How you schedule backups depends on your OS. I use systemd timers for this. See the systemd directory in this repository for sample unit files you can customize. You'll probably need to change User, Group, and ExecStart to match the user who performs the backups and the location of the duplicity-unattended script, respectively.

On Arch Linux and similar distros, drop these files into /etc/systemd/system and then enable and start the timer with:

sudo systemctl enable duplicity-unattended.timer
sudo systemctl start duplicity-unattended.timer

Make sure the timer is running:

sudo systemctl status duplicity-unattended.timer

And then run the backup once manually and check the output:

sudo systemctl start duplicity-unattended.service
sudo journalctl -u duplicity-unattended.service

You're done! Enjoy your backups.

Set up monitoring

How do make sure backups keep working in the future? You can set up systemd to email you if something goes wrong, but I prefer an independent mechanism. The cfn/backup-monitor directory contains a CloudFormation template (SAM template, actually) with a Lambda function that monitors a bucket for new backups and emails you if no recent backups have occurred. To set it up for a new host/bucket, follow these steps:

  1. If you have not used AWS Simple Email Service (SES) before, follow the instructions to verify the sender and recipient email addresses. See the overview documentation for more information.
  2. Go to duplicity-unattended-monitor in the AWS Serverless Application Repository and click the Deploy button.
  3. Review the template. (You wouldn't deploy a CloudFormation template into your AWS account without knowing what it does first, would you?)
  4. Change the application/stack name. I suggest a name that includes the host or bucket for easy identification.
  5. Fill in the remaining function parameters. Make sure the email addresses exactly match the ones you verified in SES.
  6. Click Deploy and wait for AWS to finish creating all the resources.

Now let's test it.

  1. Click on the function link under Resources. This will take you to the Lambda console for the function.
  2. Click the Test button in the upper-right.
  3. Create a new test event with the following content:
    {"testEmail": true}
    
    Give it a name like BackupMonitorTest and click Create.
  4. Now you should see the new named event next to the Test button. Click the Test button again.

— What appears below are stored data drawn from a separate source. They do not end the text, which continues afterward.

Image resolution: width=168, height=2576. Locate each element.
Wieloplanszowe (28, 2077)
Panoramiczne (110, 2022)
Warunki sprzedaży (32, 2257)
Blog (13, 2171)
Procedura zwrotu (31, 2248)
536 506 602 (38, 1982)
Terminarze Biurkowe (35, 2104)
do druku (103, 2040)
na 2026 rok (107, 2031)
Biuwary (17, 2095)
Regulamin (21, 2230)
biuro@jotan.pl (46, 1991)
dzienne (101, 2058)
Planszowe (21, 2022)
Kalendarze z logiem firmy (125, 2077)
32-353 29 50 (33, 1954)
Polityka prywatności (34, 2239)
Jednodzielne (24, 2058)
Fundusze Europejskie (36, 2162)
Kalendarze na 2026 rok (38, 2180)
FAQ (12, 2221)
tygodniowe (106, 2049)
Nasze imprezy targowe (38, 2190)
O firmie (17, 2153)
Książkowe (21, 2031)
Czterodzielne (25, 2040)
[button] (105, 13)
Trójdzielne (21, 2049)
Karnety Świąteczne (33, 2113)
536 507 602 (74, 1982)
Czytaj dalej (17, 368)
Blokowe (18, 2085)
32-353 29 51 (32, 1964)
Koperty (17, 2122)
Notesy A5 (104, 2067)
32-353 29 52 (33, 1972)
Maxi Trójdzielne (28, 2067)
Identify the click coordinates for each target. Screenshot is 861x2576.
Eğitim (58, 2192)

If all goes well, you will get an email with a summary of the most recent backups found in the bucket.

From now on, the function will run once a day and email you only when there have been no recent backups for the number of days you specified. The function will look for recent backups in any S3 "folder" that contains at least one backup set from any time in the past. You can deploy additional stacks for each bucket you want to monitor.

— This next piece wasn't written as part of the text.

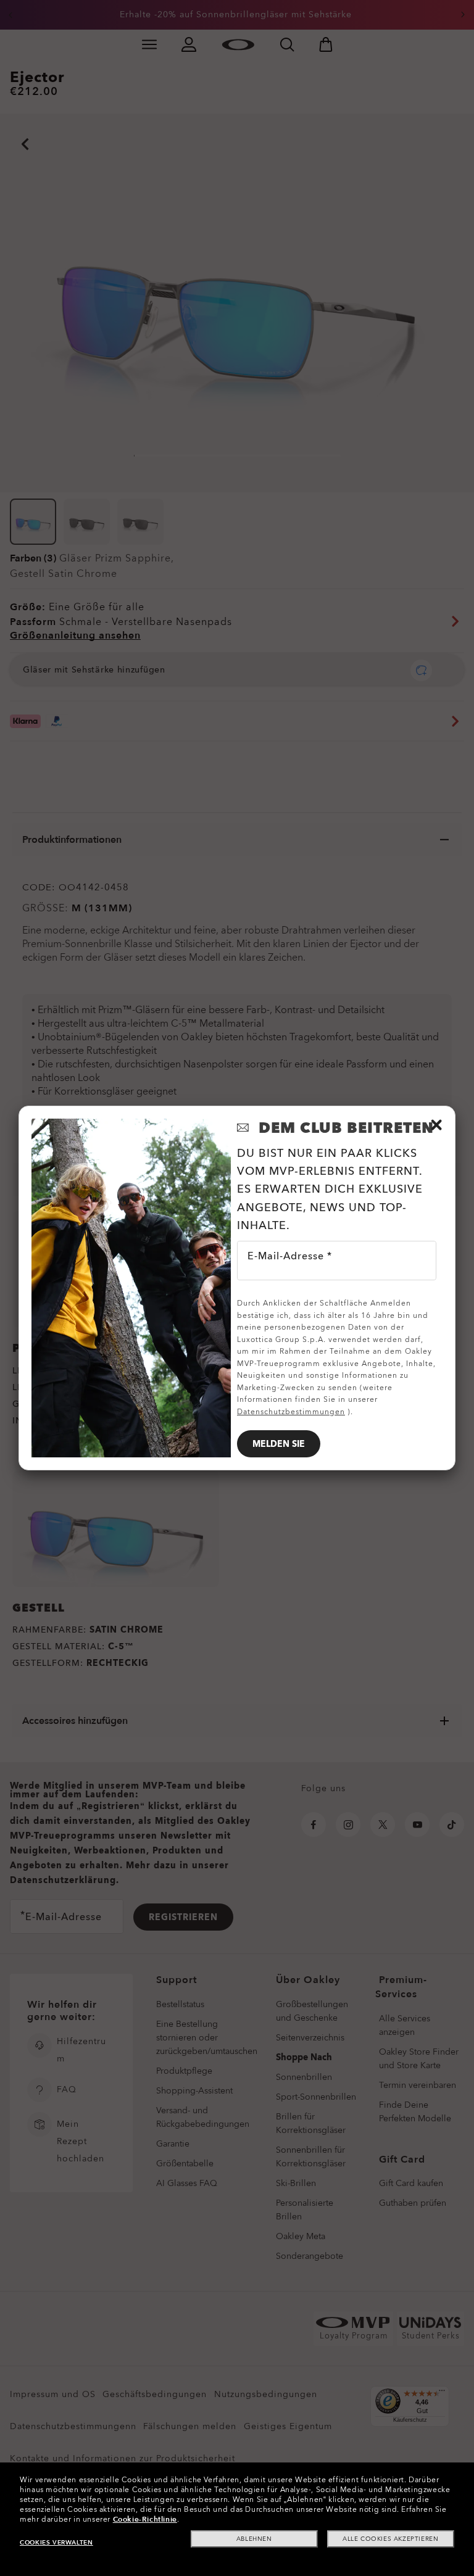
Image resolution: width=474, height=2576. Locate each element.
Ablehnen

If you prefer to deploy the CloudFormation template directly from source code instead of from the Serverless Application Repository, you can. The steps are roughly as follows:

  1. Install Pipenv for Python 3 if you don't already have it.
  2. From the source repo directory, install the AWS SAM CLI into a virtual environment:
    pipenv install --dev
    
  3. Change to the cfn/backup-monitor directory.
  4. Set up your AWS CLI credentials so SAM can read them (e.g. using AWS_ACCESS_KEY_ID and AWS_SECRET_ACCESS_KEY environment variables).
  5. Run the SAM command to package the CloudFormation template and upload the Lambda function to S3:
    pipenv run sam package --s3-bucket <code_bucket> --output-template-file packaged.yaml
    
    where <code_bucket> is an S3 bucket to which the AWS CLI user has write access.
  6. You can now use the CloudFormation AWS console or the AWS CLI to deploy the packaged.yaml stack template that SAM just created.